Tholine

chemische stof

Tholine (naar het Oudgriekse θολός, tholós, troebel) is de benaming die door astronoom Carl Sagan werd ingevoerd voor een klasse van nauw verwante organische verbindingen, meer bepaald roodbruine copolymeren, die zich in de buitenste manen en planeten van het zonnestelsel bevinden. Zij worden gevormd uit eenvoudige organische verbindingen zoals methaan of ethaan, onder invloed van de ultraviolette straling van de Zon of hoogenergetische deeltjes (bijvoorbeeld kosmische straling).

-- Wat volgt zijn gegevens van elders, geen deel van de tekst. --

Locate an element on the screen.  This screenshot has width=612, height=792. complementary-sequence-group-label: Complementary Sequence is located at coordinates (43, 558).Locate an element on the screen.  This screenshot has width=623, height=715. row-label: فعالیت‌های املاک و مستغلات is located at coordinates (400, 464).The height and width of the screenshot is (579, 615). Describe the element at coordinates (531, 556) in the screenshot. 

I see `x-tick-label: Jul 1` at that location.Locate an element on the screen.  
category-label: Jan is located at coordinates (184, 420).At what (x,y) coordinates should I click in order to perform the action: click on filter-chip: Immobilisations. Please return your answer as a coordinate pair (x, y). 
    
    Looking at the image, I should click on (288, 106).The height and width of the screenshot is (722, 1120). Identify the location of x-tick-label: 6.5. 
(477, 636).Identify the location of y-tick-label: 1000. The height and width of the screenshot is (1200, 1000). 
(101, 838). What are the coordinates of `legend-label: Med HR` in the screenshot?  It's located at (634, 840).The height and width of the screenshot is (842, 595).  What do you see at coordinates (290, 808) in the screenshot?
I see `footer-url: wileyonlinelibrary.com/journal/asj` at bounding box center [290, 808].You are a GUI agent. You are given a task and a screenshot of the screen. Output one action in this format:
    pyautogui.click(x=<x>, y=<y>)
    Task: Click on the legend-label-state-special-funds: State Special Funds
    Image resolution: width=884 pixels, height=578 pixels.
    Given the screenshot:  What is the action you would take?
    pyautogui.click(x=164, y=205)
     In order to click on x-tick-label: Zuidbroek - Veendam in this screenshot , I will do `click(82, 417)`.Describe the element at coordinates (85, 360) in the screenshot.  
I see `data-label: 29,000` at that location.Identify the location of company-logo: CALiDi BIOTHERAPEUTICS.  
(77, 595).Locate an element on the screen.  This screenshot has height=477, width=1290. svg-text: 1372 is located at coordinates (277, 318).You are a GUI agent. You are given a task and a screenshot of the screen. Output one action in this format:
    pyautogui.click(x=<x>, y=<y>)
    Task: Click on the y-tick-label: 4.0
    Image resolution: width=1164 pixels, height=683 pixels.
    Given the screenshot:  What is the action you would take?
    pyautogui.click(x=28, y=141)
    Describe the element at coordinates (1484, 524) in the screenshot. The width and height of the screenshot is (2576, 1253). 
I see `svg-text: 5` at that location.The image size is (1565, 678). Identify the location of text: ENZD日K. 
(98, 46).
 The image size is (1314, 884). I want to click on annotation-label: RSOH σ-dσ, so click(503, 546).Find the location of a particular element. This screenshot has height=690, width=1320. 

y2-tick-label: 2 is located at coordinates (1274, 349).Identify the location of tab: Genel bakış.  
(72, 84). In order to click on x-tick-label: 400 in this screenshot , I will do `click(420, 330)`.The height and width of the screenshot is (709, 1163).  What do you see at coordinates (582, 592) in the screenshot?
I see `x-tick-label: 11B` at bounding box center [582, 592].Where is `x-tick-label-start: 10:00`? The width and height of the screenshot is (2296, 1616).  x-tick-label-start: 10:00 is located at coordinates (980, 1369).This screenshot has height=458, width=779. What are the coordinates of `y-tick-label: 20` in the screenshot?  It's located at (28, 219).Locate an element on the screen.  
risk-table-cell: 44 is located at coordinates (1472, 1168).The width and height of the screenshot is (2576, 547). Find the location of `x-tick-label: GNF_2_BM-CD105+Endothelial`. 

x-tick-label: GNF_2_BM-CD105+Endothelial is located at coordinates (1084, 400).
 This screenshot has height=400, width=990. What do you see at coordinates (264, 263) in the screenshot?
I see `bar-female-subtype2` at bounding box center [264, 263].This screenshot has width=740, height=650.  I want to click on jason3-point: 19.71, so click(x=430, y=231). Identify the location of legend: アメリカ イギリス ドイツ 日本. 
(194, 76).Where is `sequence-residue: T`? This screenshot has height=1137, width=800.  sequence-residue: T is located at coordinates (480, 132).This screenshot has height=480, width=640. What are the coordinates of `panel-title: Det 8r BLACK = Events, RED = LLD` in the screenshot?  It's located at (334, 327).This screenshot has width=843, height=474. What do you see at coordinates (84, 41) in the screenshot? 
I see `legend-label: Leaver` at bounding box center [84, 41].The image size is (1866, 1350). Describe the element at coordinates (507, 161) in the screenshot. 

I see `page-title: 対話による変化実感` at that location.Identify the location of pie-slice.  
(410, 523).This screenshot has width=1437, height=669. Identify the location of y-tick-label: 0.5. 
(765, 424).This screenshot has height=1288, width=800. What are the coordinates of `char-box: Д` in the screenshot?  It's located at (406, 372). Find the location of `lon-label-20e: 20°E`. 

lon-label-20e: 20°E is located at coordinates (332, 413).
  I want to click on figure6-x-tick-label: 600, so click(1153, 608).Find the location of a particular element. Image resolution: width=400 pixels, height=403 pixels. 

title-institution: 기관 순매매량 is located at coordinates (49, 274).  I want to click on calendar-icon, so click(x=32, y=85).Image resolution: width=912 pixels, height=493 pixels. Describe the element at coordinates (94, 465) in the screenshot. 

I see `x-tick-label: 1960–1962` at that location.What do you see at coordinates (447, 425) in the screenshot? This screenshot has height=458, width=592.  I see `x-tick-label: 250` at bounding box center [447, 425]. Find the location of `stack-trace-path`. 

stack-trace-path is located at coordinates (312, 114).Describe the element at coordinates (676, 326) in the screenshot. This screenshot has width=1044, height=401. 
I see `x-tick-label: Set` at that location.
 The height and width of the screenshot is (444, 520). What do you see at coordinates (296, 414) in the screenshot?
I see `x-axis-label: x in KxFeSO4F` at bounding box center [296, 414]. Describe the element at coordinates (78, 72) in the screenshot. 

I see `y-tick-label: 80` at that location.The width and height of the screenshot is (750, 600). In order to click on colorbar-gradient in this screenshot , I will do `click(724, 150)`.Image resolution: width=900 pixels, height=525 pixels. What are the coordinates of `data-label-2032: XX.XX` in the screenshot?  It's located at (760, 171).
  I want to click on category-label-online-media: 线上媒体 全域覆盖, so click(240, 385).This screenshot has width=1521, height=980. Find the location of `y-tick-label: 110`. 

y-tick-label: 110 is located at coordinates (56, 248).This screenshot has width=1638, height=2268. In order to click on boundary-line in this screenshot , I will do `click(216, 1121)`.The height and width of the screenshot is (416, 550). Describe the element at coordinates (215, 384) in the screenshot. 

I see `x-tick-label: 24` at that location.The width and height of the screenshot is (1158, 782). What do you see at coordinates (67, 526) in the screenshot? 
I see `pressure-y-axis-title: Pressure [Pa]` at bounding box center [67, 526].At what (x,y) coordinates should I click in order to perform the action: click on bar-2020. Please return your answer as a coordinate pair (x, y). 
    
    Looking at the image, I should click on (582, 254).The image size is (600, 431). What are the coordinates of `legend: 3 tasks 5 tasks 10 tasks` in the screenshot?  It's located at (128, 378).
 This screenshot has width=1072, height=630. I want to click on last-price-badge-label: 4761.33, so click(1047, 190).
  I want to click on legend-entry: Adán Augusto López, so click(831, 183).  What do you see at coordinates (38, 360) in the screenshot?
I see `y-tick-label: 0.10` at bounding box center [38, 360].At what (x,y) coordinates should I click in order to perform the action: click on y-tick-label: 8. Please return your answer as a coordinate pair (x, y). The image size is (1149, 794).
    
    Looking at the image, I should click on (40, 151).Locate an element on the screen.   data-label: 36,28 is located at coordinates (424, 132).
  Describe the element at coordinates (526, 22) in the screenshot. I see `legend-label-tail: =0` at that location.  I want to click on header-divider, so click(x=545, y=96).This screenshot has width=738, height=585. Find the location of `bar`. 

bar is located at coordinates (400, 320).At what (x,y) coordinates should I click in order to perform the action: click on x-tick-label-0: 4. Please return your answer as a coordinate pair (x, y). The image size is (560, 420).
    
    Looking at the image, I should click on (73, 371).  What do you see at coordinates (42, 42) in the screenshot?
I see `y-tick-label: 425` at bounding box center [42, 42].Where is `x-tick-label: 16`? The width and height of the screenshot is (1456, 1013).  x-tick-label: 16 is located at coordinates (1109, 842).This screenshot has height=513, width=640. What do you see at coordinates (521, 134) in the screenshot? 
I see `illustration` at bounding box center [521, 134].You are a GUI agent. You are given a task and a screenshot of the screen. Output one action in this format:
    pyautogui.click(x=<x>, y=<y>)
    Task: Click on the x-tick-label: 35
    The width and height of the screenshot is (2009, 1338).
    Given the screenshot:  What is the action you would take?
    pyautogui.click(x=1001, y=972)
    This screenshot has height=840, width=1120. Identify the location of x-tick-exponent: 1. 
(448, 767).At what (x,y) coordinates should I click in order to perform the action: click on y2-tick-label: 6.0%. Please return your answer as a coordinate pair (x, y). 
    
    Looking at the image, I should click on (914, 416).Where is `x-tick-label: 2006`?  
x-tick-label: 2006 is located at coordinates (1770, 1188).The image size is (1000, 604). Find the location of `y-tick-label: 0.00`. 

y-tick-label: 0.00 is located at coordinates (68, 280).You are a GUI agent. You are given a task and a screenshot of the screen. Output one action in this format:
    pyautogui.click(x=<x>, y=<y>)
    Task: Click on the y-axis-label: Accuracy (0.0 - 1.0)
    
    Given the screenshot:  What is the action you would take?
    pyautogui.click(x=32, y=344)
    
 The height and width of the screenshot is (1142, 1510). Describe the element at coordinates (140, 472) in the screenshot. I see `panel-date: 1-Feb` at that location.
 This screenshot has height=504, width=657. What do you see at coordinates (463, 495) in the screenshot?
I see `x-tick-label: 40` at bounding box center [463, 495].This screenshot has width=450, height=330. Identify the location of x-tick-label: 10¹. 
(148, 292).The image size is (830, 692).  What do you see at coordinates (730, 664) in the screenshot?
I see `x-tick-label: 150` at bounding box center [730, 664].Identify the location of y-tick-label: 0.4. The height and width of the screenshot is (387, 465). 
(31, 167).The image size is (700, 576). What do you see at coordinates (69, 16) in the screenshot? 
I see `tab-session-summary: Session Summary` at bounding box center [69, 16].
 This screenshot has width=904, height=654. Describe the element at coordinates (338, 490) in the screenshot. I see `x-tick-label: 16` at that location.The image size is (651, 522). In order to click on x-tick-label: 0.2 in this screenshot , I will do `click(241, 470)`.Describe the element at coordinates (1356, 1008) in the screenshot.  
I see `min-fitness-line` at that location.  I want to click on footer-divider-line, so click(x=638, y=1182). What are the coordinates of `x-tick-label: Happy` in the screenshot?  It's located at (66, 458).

Vorming van tholines op Titan.

Op de manen Triton en Titan verbinden stikstofgas en methaan zich tot tholines onder invloed van zonlicht. De atmosfeer van Triton bevat 99,9% stikstof en 0,1% methaan. De atmosfeer van Titan bevat 98,4% stikstof en 1,6% methaan. De oranjerode kleur van de atmosfeer van Titan wordt wellicht veroorzaakt door de aanwezigheid van tholines.[1][2] De Near Infrared Camera and Multi-Object Spectrometer van de Hubbletelescoop heeft tholines waargenomen in de protoplanetaire schijf bij de amper 8 miljoen jaar oude dubbelster HR 4796, op 237 lichtjaar afstand van de Zon.

Ook op Charon, de maan van Pluto, komen tholines voor aan de noordpool. Dit werd duidelijk door de waarnemingen van de sonde New Horizons die in 2015 langs de dwergplanet vloog.[3]

In het Miller-Urey-experiment zijn ook tholines gevonden. Tholines zouden aan de basis van het leven kunnen liggen.